(Pixel coordinate grounding data)
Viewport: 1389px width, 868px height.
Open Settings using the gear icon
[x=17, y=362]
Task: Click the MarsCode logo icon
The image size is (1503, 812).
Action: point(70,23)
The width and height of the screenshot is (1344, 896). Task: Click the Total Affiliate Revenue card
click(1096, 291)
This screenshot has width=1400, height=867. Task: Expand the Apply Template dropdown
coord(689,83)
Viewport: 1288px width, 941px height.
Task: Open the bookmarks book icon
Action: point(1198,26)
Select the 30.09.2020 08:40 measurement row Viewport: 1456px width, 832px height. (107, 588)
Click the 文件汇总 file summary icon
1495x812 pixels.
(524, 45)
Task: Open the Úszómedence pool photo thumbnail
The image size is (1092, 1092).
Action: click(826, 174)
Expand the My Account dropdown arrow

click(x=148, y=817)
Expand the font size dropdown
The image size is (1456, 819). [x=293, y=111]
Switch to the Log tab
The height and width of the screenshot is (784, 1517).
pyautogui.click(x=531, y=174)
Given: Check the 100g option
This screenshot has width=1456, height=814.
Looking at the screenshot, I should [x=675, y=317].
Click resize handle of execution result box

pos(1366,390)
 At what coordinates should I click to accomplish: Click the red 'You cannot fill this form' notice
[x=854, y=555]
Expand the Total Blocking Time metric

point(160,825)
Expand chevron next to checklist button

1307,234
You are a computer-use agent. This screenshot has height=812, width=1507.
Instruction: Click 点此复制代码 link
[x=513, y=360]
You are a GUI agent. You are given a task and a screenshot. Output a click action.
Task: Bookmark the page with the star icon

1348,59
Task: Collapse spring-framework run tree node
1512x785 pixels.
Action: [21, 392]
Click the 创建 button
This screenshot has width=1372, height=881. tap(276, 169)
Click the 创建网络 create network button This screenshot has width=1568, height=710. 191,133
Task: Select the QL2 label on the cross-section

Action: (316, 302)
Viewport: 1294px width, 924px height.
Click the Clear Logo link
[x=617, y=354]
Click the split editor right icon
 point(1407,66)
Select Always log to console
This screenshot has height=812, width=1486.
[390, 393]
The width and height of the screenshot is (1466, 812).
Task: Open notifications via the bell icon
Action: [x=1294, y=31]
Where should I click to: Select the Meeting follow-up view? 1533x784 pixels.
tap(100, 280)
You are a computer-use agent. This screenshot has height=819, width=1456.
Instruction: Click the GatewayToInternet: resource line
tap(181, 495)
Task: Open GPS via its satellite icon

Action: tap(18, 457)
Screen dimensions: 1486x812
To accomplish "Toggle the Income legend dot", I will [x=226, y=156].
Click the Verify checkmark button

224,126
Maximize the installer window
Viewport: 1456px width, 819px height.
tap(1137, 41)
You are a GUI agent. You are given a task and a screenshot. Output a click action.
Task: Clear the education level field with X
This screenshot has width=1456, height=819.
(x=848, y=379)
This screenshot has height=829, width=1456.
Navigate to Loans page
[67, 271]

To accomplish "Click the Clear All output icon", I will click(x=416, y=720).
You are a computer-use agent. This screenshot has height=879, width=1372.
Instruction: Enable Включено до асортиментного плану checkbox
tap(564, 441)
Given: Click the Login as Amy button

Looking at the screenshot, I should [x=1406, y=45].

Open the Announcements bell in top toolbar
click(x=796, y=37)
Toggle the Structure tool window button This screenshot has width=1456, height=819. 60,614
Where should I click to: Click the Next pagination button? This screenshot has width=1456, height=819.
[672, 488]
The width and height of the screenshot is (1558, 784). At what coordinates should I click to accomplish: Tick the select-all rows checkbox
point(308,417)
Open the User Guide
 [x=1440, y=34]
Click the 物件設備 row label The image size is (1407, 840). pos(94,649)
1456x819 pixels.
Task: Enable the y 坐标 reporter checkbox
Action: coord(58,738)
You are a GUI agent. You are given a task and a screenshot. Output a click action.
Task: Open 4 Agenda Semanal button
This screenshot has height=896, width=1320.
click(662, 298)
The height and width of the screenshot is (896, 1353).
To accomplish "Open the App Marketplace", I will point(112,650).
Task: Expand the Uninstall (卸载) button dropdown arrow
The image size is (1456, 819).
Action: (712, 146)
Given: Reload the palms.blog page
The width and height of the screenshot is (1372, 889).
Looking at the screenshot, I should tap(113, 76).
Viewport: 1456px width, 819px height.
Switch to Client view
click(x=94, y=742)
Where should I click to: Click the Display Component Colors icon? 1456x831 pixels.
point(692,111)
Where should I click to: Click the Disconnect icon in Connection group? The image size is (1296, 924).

Exercise objective:
The required output is the complete set of records, reproduced exactly.

Final answer:
Viewport: 1389px width, 868px height.
Open Settings using the gear icon
[x=17, y=362]
Task: Click the MarsCode logo icon
The image size is (1503, 812).
Action: point(70,23)
The width and height of the screenshot is (1344, 896). Task: Click the Total Affiliate Revenue card
click(1096, 291)
This screenshot has width=1400, height=867. Task: Expand the Apply Template dropdown
coord(689,83)
Viewport: 1288px width, 941px height.
Task: Open the bookmarks book icon
Action: point(1198,26)
Select the 30.09.2020 08:40 measurement row Viewport: 1456px width, 832px height. (107, 588)
Click the 文件汇总 file summary icon
1495x812 pixels.
(524, 45)
Task: Open the Úszómedence pool photo thumbnail
The image size is (1092, 1092).
Action: click(826, 174)
Expand the My Account dropdown arrow

click(x=148, y=817)
Expand the font size dropdown
The image size is (1456, 819). [x=293, y=111]
Switch to the Log tab
The height and width of the screenshot is (784, 1517).
pyautogui.click(x=531, y=174)
Given: Check the 100g option
This screenshot has width=1456, height=814.
Looking at the screenshot, I should [x=675, y=317].
Click resize handle of execution result box

pos(1366,390)
 At what coordinates should I click to accomplish: Click the red 'You cannot fill this form' notice
[x=854, y=555]
Expand the Total Blocking Time metric

point(160,825)
Expand chevron next to checklist button

1307,234
You are a computer-use agent. This screenshot has height=812, width=1507.
Instruction: Click 点此复制代码 link
[x=513, y=360]
You are a GUI agent. You are given a task and a screenshot. Output a click action.
Task: Bookmark the page with the star icon

1348,59
Task: Collapse spring-framework run tree node
1512x785 pixels.
Action: [21, 392]
Click the 创建 button
This screenshot has width=1372, height=881. tap(276, 169)
Click the 创建网络 create network button This screenshot has width=1568, height=710. 191,133
Task: Select the QL2 label on the cross-section

Action: (316, 302)
Viewport: 1294px width, 924px height.
Click the Clear Logo link
[x=617, y=354]
Click the split editor right icon
 point(1407,66)
Select Always log to console
This screenshot has height=812, width=1486.
[390, 393]
The width and height of the screenshot is (1466, 812).
Task: Open notifications via the bell icon
Action: [x=1294, y=31]
Where should I click to: Select the Meeting follow-up view? 1533x784 pixels.
tap(100, 280)
You are a computer-use agent. This screenshot has height=819, width=1456.
Instruction: Click the GatewayToInternet: resource line
tap(181, 495)
Task: Open GPS via its satellite icon

Action: tap(18, 457)
Screen dimensions: 1486x812
To accomplish "Toggle the Income legend dot", I will [x=226, y=156].
Click the Verify checkmark button

224,126
Maximize the installer window
Viewport: 1456px width, 819px height.
tap(1137, 41)
You are a GUI agent. You are given a task and a screenshot. Output a click action.
Task: Clear the education level field with X
This screenshot has width=1456, height=819.
(x=848, y=379)
This screenshot has height=829, width=1456.
Navigate to Loans page
[67, 271]

To accomplish "Click the Clear All output icon", I will click(x=416, y=720).
You are a computer-use agent. This screenshot has height=879, width=1372.
Instruction: Enable Включено до асортиментного плану checkbox
tap(564, 441)
Given: Click the Login as Amy button

Looking at the screenshot, I should [x=1406, y=45].

Open the Announcements bell in top toolbar
click(x=796, y=37)
Toggle the Structure tool window button This screenshot has width=1456, height=819. 60,614
Where should I click to: Click the Next pagination button? This screenshot has width=1456, height=819.
[672, 488]
The width and height of the screenshot is (1558, 784). At what coordinates should I click to accomplish: Tick the select-all rows checkbox
point(308,417)
Open the User Guide
 [x=1440, y=34]
Click the 物件設備 row label The image size is (1407, 840). pos(94,649)
1456x819 pixels.
Task: Enable the y 坐标 reporter checkbox
Action: coord(58,738)
You are a GUI agent. You are given a task and a screenshot. Output a click action.
Task: Open 4 Agenda Semanal button
This screenshot has height=896, width=1320.
click(662, 298)
The height and width of the screenshot is (896, 1353).
To accomplish "Open the App Marketplace", I will point(112,650).
Task: Expand the Uninstall (卸载) button dropdown arrow
The image size is (1456, 819).
Action: (712, 146)
Given: Reload the palms.blog page
The width and height of the screenshot is (1372, 889).
Looking at the screenshot, I should tap(113, 76).
Viewport: 1456px width, 819px height.
Switch to Client view
click(x=94, y=742)
Where should I click to: Click the Display Component Colors icon? 1456x831 pixels.
point(692,111)
Where should I click to: Click the Disconnect icon in Connection group? The image size is (1296, 924).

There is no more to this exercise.